Differential Diagnosis


Leg edema can be caused by a pathophysiologic process limited to the leg or by a systemic process. Systemic processes responsible for lower extremity edema, which is generally bilateral, include organ failure (heart, liver, kidney), certain medications, and paralysis and muscle atrophy resulting in prolonged periods of extremity dependency. Lymphedema can cause unilateral or bilateral leg swelling.

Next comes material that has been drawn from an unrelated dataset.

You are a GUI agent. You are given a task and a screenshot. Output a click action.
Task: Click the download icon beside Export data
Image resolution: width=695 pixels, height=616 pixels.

Swelling may be the result of varicose veins alone or may be attributable to deep venous pathology that can coexist with varicose veins. Thrombosis and congenital anomalies can cause deep venous obstruction and deep venous insufficiency; both of these latter conditions can be associated with unilateral or bilateral edema, with or without varicose veins. The symptoms of deep venous pathology are similar to those associated with varicose veins caused by superficial venous insufficiency, but the treatment of these entities is different.


Discussion


The edema that results from organ failure, paralysis, muscle atrophy, prolonged extremity dependency, or medications can generally be ruled out by a thorough history and physical examination. Unlike the “pitting” edema associated with venous insufficiency, which begins in the ankles and calves, the “nonpitting” edema of lymphedema begins in the dorsum of the foot, usually involves the toes, and progresses proximally with time. The skin of a lymphedematous limb is characterized by a peau d’orange appearance and papillomas. The skin associated with superficial venous insufficiency and varicose veins can show no changes at all or can display lipodermatosclerosis and stasis pigmentation changes in the gaiter region.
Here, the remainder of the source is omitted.